O aumento de ocorrências do vírus sincicial respiratório (VSR) tem gerado preocupação em diversas regiões do país. De acordo com informações da Fundação Oswaldo Cruz (Fiocruz), pelo menos 12 estados e o Distrito Federal estão registrando um aumento nas notificações de síndromes gripais.
A análise aponta uma situação de alerta, alto risco ou risco de casos graves em 18 unidades da Federação, com expectativa de crescimento nas próximas semanas em pelo menos 13 delas.
O VSR circula juntamente com o vírus da influenza e outros agentes respiratórios. Dados referentes ao período de 29 de março a 4 de abril mostram que, entre os casos positivos analisados, a maior prevalência foi do rinovírus (40,8%), seguido pela influenza A (30,7%) e pelo VSR (19,9%).
O vírus sincicial respiratório é um dos principais responsáveis por infecções respiratórias, especialmente em crianças pequenas e idosos, podendo evoluir para condições graves como a síndrome respiratória aguda grave (SRAG).
Vírus: transmissão e sintomas
A transmissão ocorre principalmente por meio de gotículas respiratórias, como tosse e espirros, além do contato com superfícies contaminadas. Os sintomas mais comuns são semelhantes aos de um resfriado: coriza, tosse, febre, espirros e congestão nasal. Em casos mais graves, podem surgir dificuldades respiratórias, chiado no peito, recusa alimentar em bebês e até alterações de consciência.
Grupos vulneráveis
Os principais grupos em situação de vulnerabilidade incluem crianças menores de dois anos, especialmente bebês com menos de seis meses, prematuros, idosos e pessoas com doenças crônicas ou sistema imunológico comprometido.
Tratamento e prevenção
Não há um medicamento específico para tratar o VSR. O foco do tratamento é aliviar os sintomas, como hidratação, controle da febre e suporte respiratório em casos mais graves, podendo inclusive exigir internação hospitalar. Entre as medidas preventivas estão a higienização das mãos, evitar contato com pessoas doentes, manter ambientes ventilados e higienizados, além de evitar aglomerações.
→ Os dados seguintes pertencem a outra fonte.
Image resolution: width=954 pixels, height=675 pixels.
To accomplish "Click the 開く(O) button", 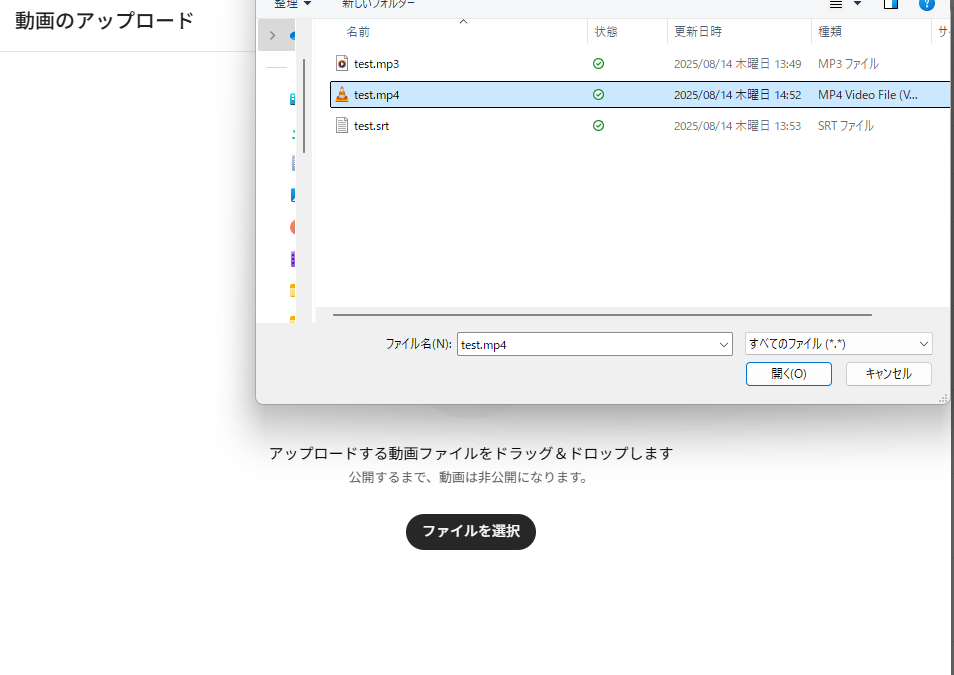I will [x=788, y=374].
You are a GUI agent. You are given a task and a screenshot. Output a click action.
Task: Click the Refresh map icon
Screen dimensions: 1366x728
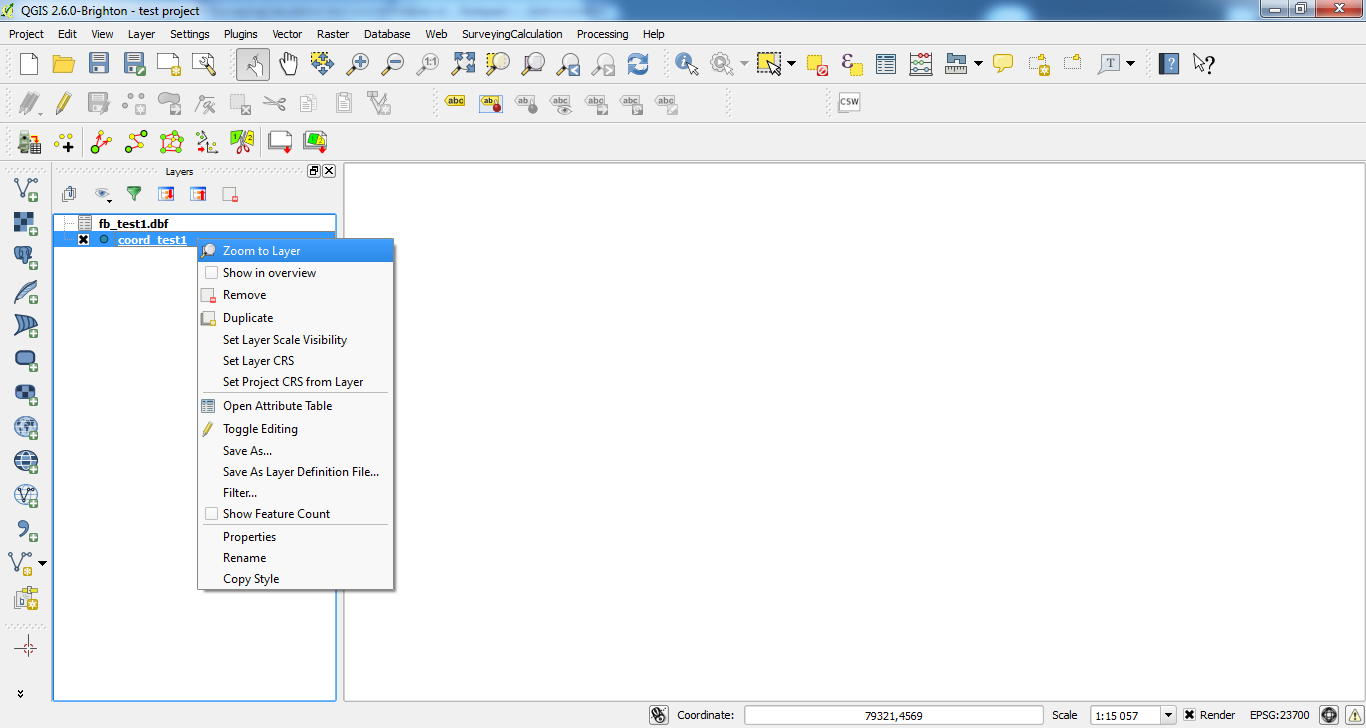pos(638,64)
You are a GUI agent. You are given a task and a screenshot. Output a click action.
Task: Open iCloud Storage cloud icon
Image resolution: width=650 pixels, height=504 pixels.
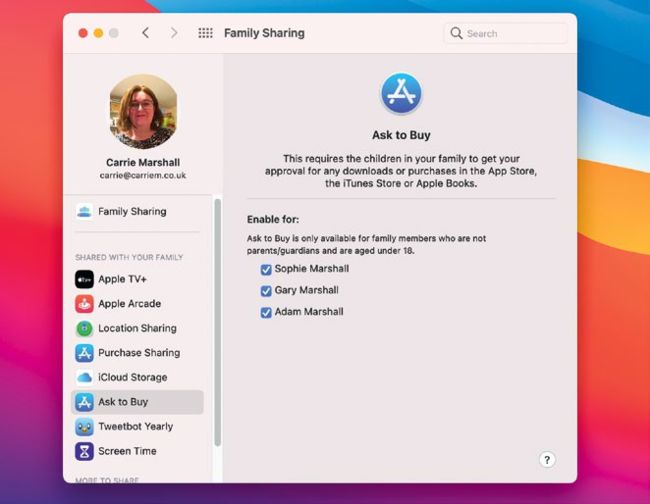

O Sistema Único de Saúde (SUS) oferece vacinação para gestantes a partir da 28ª semana, visando proteger os bebês nos primeiros meses de vida por meio da transferência de anticorpos. Bebês em situação de risco podem receber anticorpos monoclonais, como o palivizumabe e o nirsevimabe, que auxiliam na redução de casos graves da doença.